> _PROBLEM DESCRIPTION_
Each line in the records below, from the one that contains "Phone: (604) 879-5788 (709, 1821)" to the one that contains "About Us (1202, 1802)", should be reproduced exactly, the first and last included.

======== SOURCE MATERIAL ========

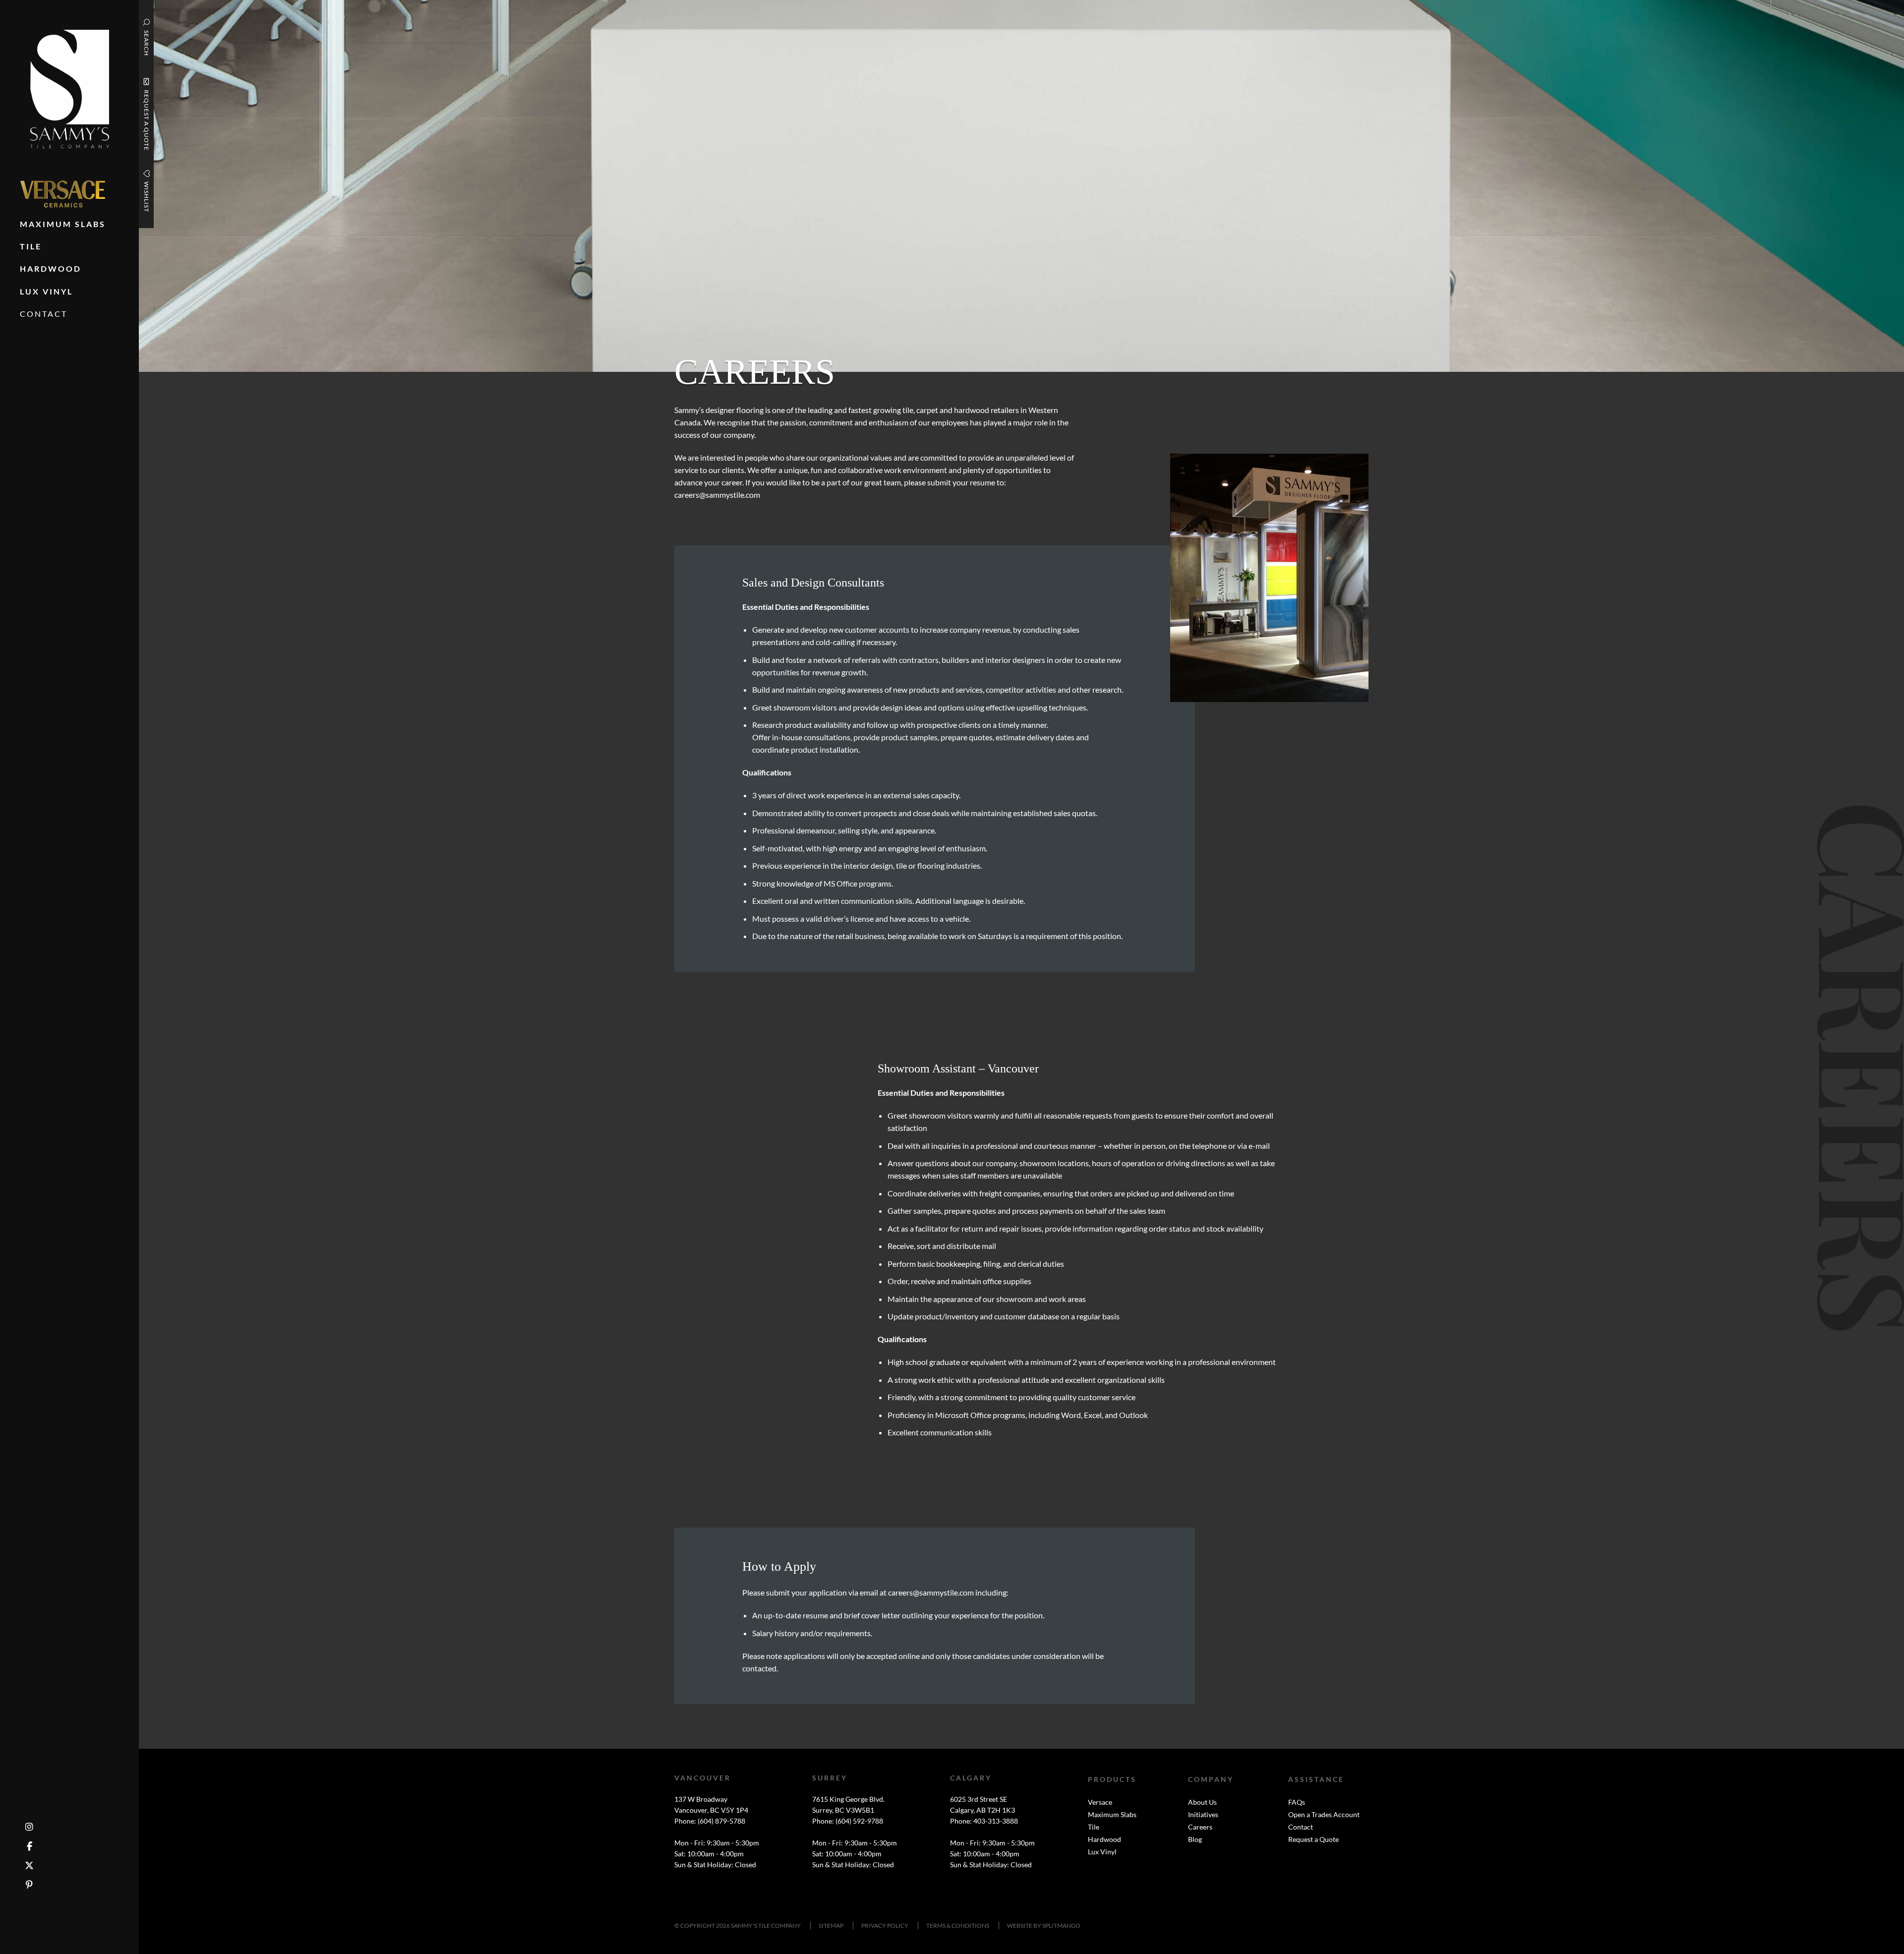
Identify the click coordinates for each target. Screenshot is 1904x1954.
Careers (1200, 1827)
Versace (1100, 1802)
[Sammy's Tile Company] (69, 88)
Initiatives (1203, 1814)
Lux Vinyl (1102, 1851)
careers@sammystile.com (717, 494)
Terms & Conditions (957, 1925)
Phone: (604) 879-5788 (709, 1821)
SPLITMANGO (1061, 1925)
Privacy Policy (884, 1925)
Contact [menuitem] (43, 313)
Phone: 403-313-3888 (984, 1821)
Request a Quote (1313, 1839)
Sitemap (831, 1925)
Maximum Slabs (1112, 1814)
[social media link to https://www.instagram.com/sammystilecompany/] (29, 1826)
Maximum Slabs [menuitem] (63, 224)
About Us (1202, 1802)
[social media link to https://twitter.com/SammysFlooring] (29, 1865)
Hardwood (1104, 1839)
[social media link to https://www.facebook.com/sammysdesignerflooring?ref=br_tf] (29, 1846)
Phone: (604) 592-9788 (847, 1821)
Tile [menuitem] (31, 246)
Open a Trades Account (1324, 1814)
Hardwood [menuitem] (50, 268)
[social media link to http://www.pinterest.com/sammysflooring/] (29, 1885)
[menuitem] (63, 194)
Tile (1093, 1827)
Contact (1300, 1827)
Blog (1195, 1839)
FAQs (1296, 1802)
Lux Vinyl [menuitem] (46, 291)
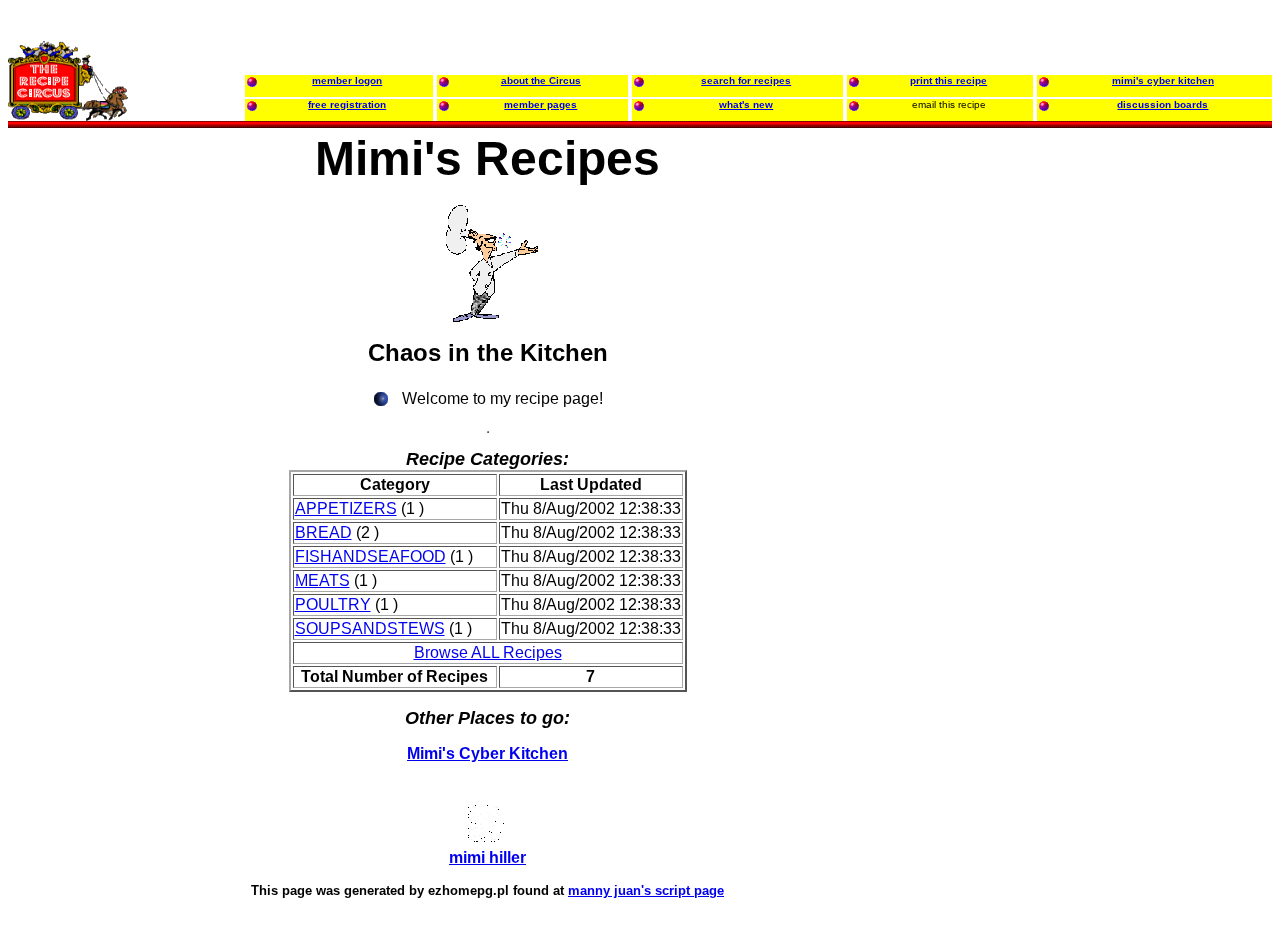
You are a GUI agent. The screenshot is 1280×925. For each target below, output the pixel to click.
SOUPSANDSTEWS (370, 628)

========

> _RESULT BELOW_
Phone: (604) 879-5788 (709, 1821)
SPLITMANGO (1061, 1925)
Privacy Policy (884, 1925)
Contact [menuitem] (43, 313)
Phone: 403-313-3888 (984, 1821)
Request a Quote (1313, 1839)
Sitemap (831, 1925)
Maximum Slabs (1112, 1814)
[social media link to https://www.instagram.com/sammystilecompany/] (29, 1826)
Maximum Slabs [menuitem] (63, 224)
About Us (1202, 1802)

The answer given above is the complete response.